University in Qinzhou, China

Beibu Gulf University is a university in Qinzhou City, Guangxi Zhuang Autonomous Region, China. It is a full-time regular higher education institution primarily focused on engineering, natural sciences, and management. It is a jointly established university by the People's Government of Guangxi Zhuang Autonomous Region and the State Oceanic Administration. It is also a participant in the "Applied Undergraduate University" project of the 13th Five-Year Plan of China. Moreover, it is recognized as a base for the "Industry-Education Integration Innovation Experiment" by the School Planning and Construction Development Center of the Ministry of Education. Beibu Gulf University is a pilot institution for the transformation and development of new undergraduate institutions in Guangxi and a founding member of the National Alliance of Applied Technology Universities. The campus is also designated as a 3A-level scenic area.
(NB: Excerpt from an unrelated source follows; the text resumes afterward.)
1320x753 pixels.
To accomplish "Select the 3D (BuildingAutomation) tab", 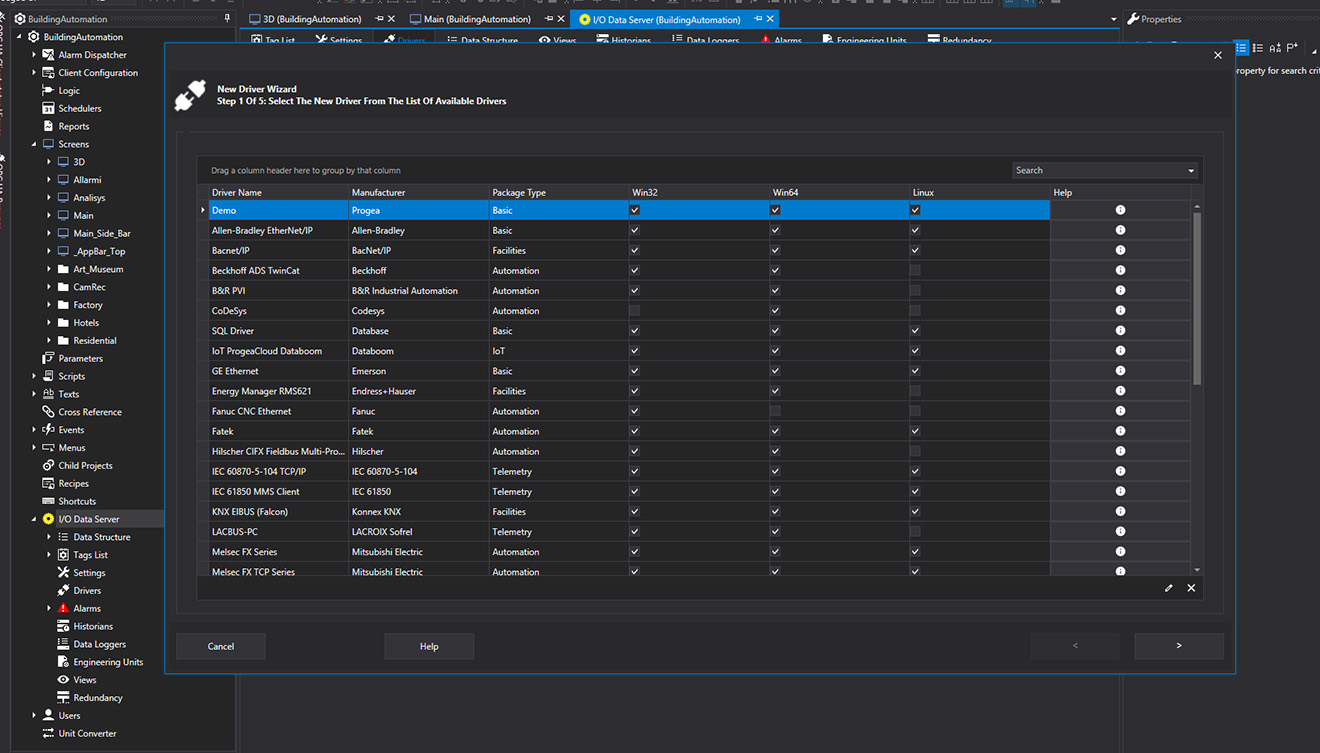I will (x=310, y=18).
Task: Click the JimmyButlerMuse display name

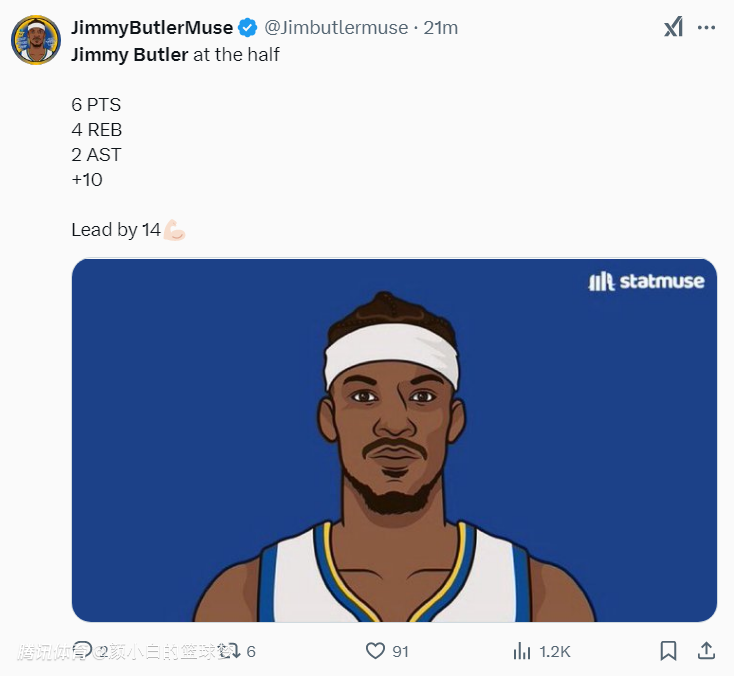Action: (152, 28)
In 2023, the university celebrated its 50th anniversary and the 117th year of teacher education programs.

== History ==
The university's history can be traced back to the establishment of Qinzhou Area Normal School in 1973. In 1982, it was renamed Qinzhou Area Teacher Training College, and in 1985, it expanded to become Qinzhou Branch of Guangxi Normal University. In 1988, Qinzhou Area Teacher Training College was renamed Qinzhou Area Education College, and in 1991, it was transformed into Qinzhou Normal Higher Vocational School. In 2004, Qinzhou Ethnic Normal School, originally founded in 1906 (including Qinzhou Branch of Guangxi Radio and Television University), merged with Qinzhou Normal Higher Vocational School. In 2006, it was upgraded to Qinzhou University. In late November 2018, the Ministry of Education approved the establishment of Beibu Gulf University on the basis of Qinzhou University.

== Overview ==
The school covers an area of 2070 acres with approximately 700,000 square meters of building space. The staff includes about 1,400 members. The total full-time student body is about 22,500, including 436 master's students and over 300 international students. The institution comprises 19 academic units: the College of Marine Science, Maritime College, College of Mechanical, Shipbuilding & Ocean Engineering, College of Petroleum & Chemical Engineering, College of Food Engineering, College of Electronics & Information Engineering, College of Architectural Engineering, College of Resources & Environment, College of Science, College of Economics & Management, College of Humanities, College of International Education & Foreign Languages, College of Ceramics & Design, College of Education, College of Marxism, College of Physical Education, Beibu Gulf University-East Michigan Joint College of Engineering, College of Continuing Education, and College of Innovation & Entrepreneurship.